In early 2013 Grand Central Market embarked on a culinary revamp, bringing in new vendors and cleaning up the space, a 30,000 square-foot arcade that covers the ground floor of the Homer Laughlin Building. "Our goal with the revitalization is to preserve the legacy of this historic landmark while making Grand Central Market a complete food village representing the best local chefs, purveyors and entrepreneurs," said Christophe Farber, the market's director of development and special projects.

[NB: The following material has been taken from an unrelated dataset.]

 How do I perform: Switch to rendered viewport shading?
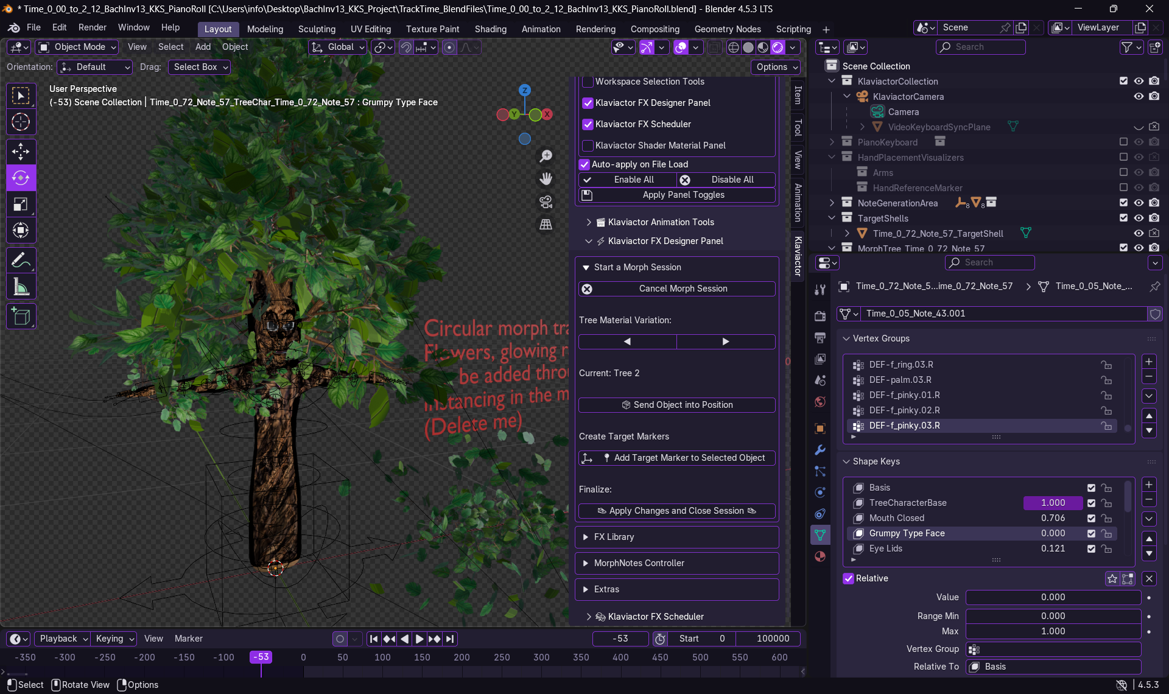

Of the roughly three dozen current vendors, about one-third are new. Like the vendors who were there before them, many of the newbies have hung classic neon signs, which cast an arcade-like glow over the entire market. At one end of the market, G&B Coffee is shaking together espresso and homemade almond-macadamia milk, then pouring it over ice cubes to make what was recently praised in the New York Times as "one of the best iced coffees in the United States." At the opposite end, Eggslut is serving bacon, egg, and cheese breakfast sandwiches and almost always has a long, windy line of eager patrons extending from its counter. In between the two, there are legacy vendors and new vendors, a mosaic of smells and sounds. Just beyond the aloe plants for sale at La Casa Verde, a fruit and vegetable stand, you might catch a glimpse of a butcher at Belcampo Meat Co. slicing ribs to order or serving up a dry-aged and grass-fed beef burger with beef tallow fries. At Sarita's Pupuseria, cooks are still frying plantains and topping thick, handmade corn tortillas with a dozen different fillings. You can still buy a taco or two from Tacos Tumbras a Tomas, but it'll cost you a little bit more than it used to. At three dollars for a pork, beef, or chicken taco, it remains a terrific deal.

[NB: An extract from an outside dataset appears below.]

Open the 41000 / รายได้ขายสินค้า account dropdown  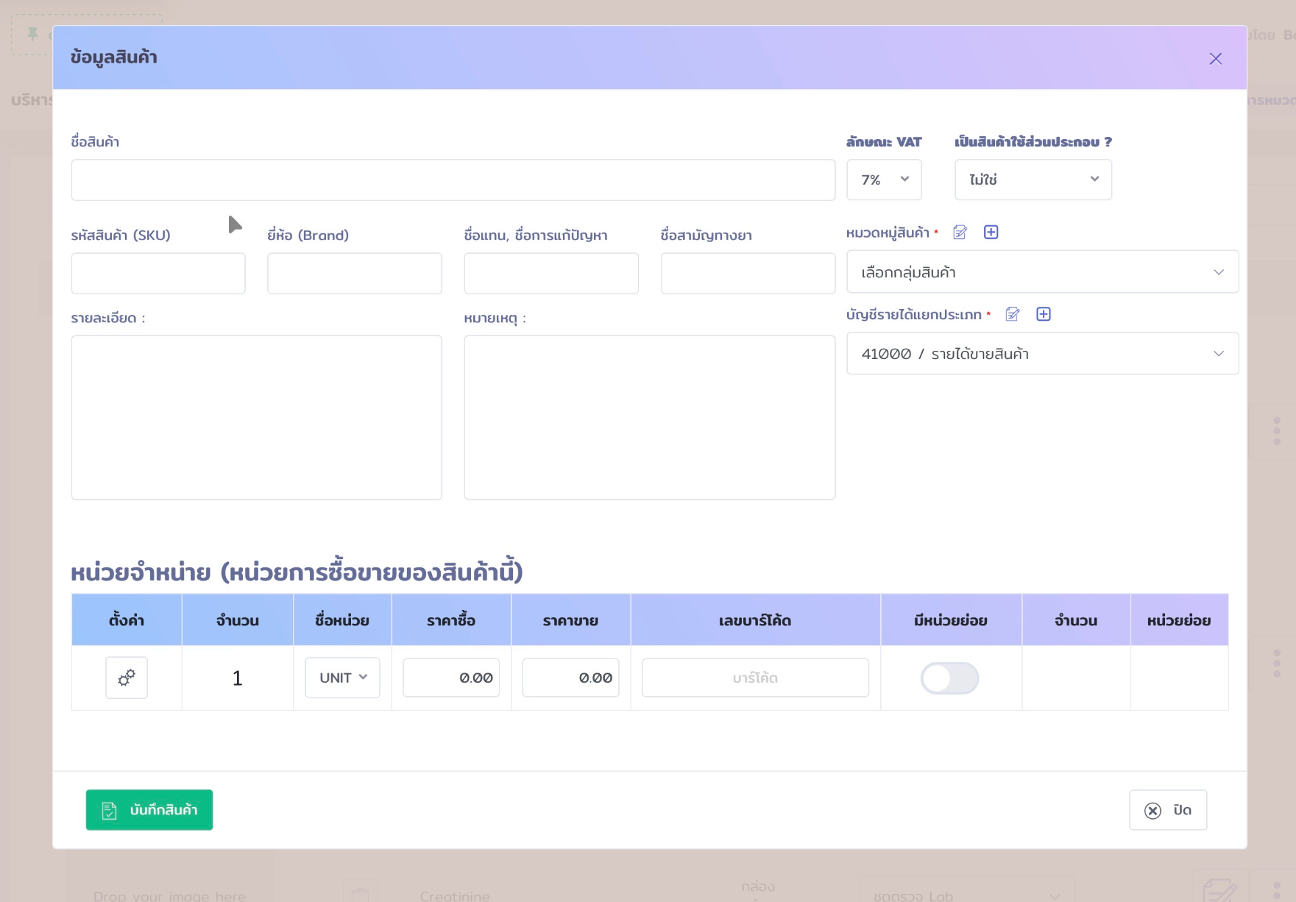(x=1042, y=354)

The market continues to reflect the expanding Los Angeles food scene, and everyone will surely be able to find something that appeals to his or her tastes. For the juice aficionado, there is Press Brothers Juicery, offering certified organic, raw juices that are cold-pressed every morning. For the devotee of old school deli food, there are pastrami sandwiches, bagels topped with cream cheese and smoked sturgeon, and even black and white cookies at Wexler's Deli. Lovers of outdoor dining can find a spot at Horse Thief BBQ, one of three vendors (along with Belcampo Meat Co. and Olio Wood Fired Pizzeria) that offer a beer and wine list. Each vendor has its own hours, but most are open daily for breakfast and lunch. Starting this month, many will stay open until 9 p.m. for dinner.
For the time being, Grand Central Market is having a magical moment in which both greasy chow mein and boutique kombucha are co-existing under one roof. Market patrons, who tend to be just as diverse as the culinary offerings, can purchase everything from dried chiles de árbol to imported cheeses to Froot Loops. Gone is the sawdust that once obscured the market floor. You probably won't miss the sawdust, though you might wish the grimy-as-ever bathrooms were the next focus of the revitalization.